I finally took care of the rest of this:
The takeaways:
-The CCP is more like the world's biggest Rotary Club than anything
too sinister.
-It's okay to sleep through the mandatory Party lectures at your place of work.
-Sometimes sending a person to a work camp is less paperwork than granting them a food stand license and since everyone is dissenting in some manner...
-Most Chinese people are fine with no democracy, they'd just like a legal system separate from the party because otherwise it's like dealing with asset forfeiture in the U.S. so why bother.
-If you're eight years old and a loyal aspiring Party member, who is a Maoist teachers pet all through cadre school and university, your midlife crisis will consist of you wondering why your job exists other than to provide you with slightly better living standards than your non-Party peers who work for the private sector.
-You can expose corruption but only real important corruption and go over local party heads when you do it by using the internet, then they only shut down your account and fine you while probably killing the corrupt mayor or whoever.
-Chinese people don't get why the rest of the world cares about them so much. Or this feeds into their Kingdom of Heaven complex.
-If you swapped the American and Chinese corporate-state-complex for a week, the only thing we'd notice is more efficient paperwork on meaningless things and happier presentations of bad news.
-Also, less welfare spending.
-Which gets to something to the book dances around because I don't think they could get too many people to say it directly. The Party is still organized along the geographical lines it was under Mao, so the farmers and citizens of certain areas are looted at higher rates and provided less services than those who were "essential" to the Revolution. This is exacerbated by internal migration.

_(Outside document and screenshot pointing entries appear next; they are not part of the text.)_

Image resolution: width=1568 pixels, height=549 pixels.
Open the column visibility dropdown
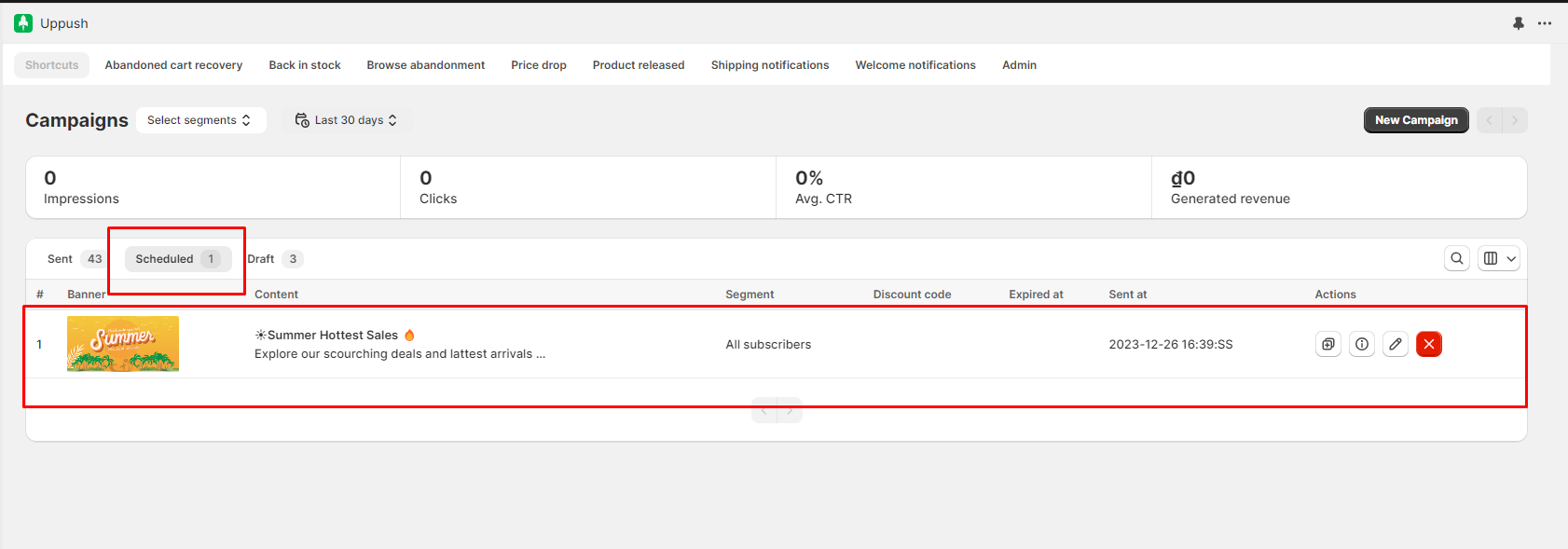[x=1499, y=258]
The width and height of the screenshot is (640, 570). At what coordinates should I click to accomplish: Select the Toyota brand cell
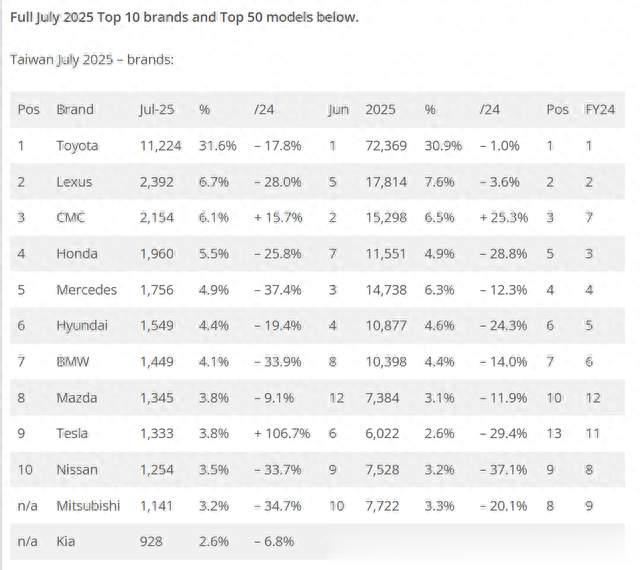coord(78,145)
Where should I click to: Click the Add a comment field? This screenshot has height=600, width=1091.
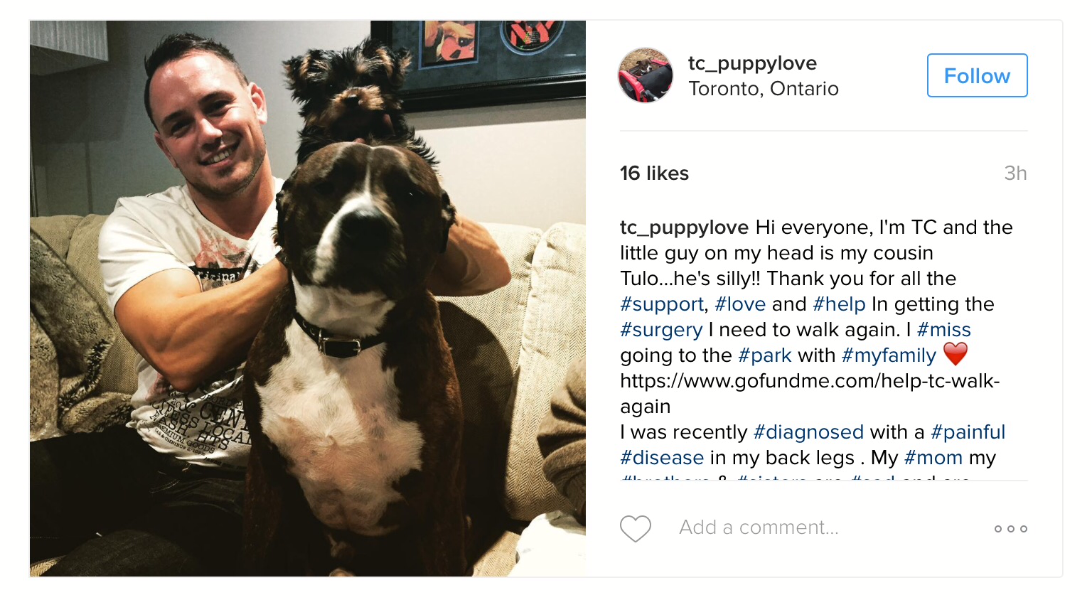759,528
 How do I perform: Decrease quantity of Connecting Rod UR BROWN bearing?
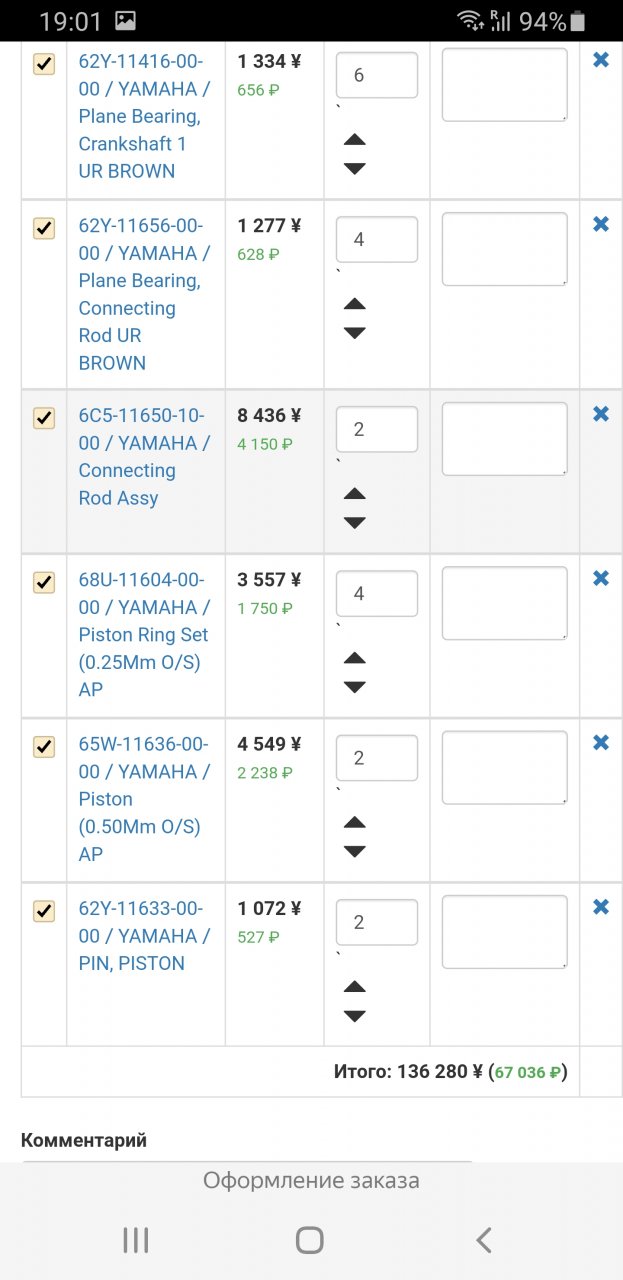pyautogui.click(x=354, y=333)
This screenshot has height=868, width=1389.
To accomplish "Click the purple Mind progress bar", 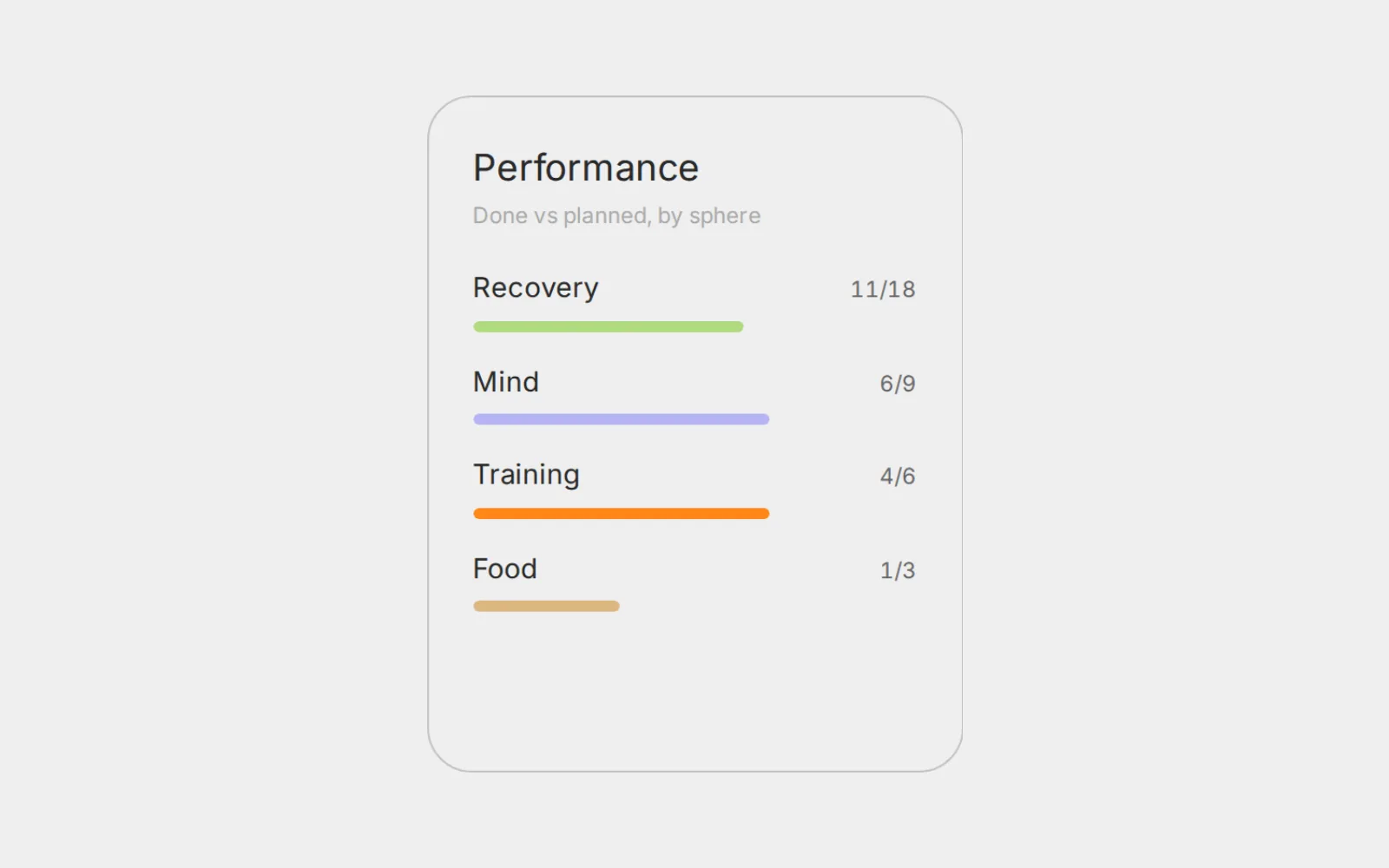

-The Soviets fixed that problem, but despite that clear success for Marxist-Leninism, the Chinese in general think the Soviets were a bunch of fuckups who never learned how to do anything but shit their own pants. Except for Lenin, who was perfect and had everything just feet from Communism before Stalin had to mess everything up. Unless it was Stalin who fixed all of Lenin's fuckups and had them on the verge of Communism until Khrushchev fucked up or Gorbachev or you know what, just check back next week for the official history recap because with Christmas and everything we kinda got distracted.
-The Cultural Revolution didn't happen. It was a Western misunderstanding of the Chinese democratic process. *nervously looks around*
-Chinese leaders/academics/etc. fear Chinese nationalism more than anything. The great assumption is that fair elections would keep the Communists in power until a strong nationalist political force (even if it was in control of the Party) emerged. Hence the non-Party elite's belief that the Party needs to stay in absolute power to manage this delicate balance.
-Hu Jintao's dream as a kid was to become a Olympic gold medalist in Ping-Pong:
VIDEO Also, he doesn't give a shit:
VIDEO -"The CCP will survive, in part because most intellectuals always speak to and for the insiders, not those who are outside. They will speak up for the party as long as they're given a house and job by the party to do so. [They ask me why I publish contentious academic articles overseas with his real name] I answer that to publish otherwise indicates that not telling the truth is accepted. This is one of the country's problems-that everybody is trained not to tell the truth. Everybody is telling lies, they trick themselves and others."
-"[There is a phenomenon in China whereby] the less you believe something, the strong you advocate it. You think that just speaking of it will bring benefits. It rules out mistakes. Fake words become a form of exchange for profit."
Anyway, pretty cool book, and more of a interviews/man-on-the-street type of deal focused on how the Party operates and doesn't want to dwell on stuff like the Great Leap Forward. I need to finish the other one now, I think it's a bit more in the style of how repressive the Party is. This book went with a notion that yeah, there's repression and then there's also a form of self-repression that's more of a don't rock the boat while things are going so well type of situation. (While the poor don't have any money so who gives a fuck what they think or want.)
Sadly however, it does feature a brief section in which Thomas Friedman is held up as both an intellectual AND a journalist. It makes up for this by meeting with some Party cadre guy who is totally amused by Americans and Europeans and their constant fretting over income inequality.